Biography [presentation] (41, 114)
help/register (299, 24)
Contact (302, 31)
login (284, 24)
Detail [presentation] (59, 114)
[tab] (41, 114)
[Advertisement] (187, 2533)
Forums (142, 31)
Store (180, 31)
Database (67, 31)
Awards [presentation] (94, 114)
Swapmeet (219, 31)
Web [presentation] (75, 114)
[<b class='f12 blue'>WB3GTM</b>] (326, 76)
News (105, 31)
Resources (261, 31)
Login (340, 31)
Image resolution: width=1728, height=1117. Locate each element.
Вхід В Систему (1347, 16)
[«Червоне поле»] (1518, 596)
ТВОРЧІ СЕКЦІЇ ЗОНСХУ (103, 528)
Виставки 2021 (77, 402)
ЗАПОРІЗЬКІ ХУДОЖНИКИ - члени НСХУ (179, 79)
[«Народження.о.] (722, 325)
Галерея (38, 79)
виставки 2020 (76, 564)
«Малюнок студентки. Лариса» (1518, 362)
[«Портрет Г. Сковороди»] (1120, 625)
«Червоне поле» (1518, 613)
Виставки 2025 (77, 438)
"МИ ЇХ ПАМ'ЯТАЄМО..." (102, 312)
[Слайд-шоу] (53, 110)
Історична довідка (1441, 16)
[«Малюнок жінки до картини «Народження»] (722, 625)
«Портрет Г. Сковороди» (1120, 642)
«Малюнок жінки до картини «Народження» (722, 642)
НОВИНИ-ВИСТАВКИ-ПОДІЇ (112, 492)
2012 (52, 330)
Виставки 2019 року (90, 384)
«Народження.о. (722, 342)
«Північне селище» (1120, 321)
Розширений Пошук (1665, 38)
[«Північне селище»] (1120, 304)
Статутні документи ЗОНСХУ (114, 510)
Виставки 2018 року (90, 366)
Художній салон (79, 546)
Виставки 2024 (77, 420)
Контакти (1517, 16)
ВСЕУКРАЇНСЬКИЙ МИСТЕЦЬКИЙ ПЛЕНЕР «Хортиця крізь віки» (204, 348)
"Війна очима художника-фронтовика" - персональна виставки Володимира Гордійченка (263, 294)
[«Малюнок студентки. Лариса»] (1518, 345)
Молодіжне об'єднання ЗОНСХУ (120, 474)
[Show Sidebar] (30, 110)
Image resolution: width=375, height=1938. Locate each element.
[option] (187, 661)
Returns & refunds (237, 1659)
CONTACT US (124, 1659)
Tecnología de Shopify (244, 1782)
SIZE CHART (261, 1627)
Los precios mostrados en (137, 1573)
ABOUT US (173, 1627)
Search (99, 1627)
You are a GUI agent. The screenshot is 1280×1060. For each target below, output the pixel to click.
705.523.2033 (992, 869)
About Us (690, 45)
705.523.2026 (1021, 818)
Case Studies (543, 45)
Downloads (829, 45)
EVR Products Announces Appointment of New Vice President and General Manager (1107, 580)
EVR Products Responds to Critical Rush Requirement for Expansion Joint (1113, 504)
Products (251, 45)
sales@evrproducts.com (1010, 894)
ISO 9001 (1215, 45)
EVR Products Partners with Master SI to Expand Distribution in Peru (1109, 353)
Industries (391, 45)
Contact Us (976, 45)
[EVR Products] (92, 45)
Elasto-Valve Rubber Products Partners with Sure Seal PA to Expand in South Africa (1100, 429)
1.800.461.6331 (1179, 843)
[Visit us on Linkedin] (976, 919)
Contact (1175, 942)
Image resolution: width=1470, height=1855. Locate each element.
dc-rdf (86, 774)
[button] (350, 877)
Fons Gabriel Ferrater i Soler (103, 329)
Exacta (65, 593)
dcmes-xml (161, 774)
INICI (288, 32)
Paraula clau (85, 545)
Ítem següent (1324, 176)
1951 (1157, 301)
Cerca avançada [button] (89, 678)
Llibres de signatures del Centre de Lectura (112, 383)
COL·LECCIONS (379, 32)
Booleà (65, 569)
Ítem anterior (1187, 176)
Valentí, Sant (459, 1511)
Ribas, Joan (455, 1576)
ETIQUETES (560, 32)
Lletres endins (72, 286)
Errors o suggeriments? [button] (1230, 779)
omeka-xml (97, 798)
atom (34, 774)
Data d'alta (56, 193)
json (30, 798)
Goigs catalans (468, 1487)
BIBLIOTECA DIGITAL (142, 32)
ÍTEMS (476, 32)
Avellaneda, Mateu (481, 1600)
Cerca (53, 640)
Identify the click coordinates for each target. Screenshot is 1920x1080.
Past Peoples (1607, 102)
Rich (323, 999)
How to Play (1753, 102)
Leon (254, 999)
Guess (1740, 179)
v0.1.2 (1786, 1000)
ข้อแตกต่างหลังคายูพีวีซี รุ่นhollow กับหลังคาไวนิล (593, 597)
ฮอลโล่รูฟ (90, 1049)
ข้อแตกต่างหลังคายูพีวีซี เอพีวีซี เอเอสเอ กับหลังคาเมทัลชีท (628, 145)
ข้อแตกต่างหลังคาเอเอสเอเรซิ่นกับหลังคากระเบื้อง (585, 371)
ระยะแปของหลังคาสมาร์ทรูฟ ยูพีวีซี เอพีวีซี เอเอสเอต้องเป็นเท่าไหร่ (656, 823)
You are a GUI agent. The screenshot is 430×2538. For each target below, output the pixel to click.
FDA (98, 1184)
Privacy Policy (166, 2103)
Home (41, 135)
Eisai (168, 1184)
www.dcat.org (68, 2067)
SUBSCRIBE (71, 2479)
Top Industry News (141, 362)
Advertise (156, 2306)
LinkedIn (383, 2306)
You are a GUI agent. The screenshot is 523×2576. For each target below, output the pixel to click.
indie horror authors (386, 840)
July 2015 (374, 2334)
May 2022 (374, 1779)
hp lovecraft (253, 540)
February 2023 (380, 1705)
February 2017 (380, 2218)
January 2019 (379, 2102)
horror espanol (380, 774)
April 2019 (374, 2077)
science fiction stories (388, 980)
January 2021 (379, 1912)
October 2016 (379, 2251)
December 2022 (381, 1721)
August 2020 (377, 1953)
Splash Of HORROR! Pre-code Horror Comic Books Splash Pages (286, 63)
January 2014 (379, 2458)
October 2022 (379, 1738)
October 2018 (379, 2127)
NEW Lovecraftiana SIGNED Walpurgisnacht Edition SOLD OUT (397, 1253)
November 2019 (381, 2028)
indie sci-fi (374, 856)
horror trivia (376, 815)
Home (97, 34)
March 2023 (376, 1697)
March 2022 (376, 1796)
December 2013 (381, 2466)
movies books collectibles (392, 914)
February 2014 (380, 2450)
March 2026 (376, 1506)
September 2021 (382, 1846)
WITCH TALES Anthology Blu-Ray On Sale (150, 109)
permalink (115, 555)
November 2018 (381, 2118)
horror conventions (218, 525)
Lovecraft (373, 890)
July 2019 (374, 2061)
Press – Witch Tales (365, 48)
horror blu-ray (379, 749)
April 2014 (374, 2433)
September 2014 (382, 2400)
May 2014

**PROBLEM REQUIREMENTS:**
Search the records for the string "element" and return every line in which it occurs.

**SOLVED PROBLEM:**
Image resolution: width=1728, height=1117. Locate each element.
Image resolution: width=375, height=1938. Locate each element.
Image resolution: width=1470, height=1855. Locate each element.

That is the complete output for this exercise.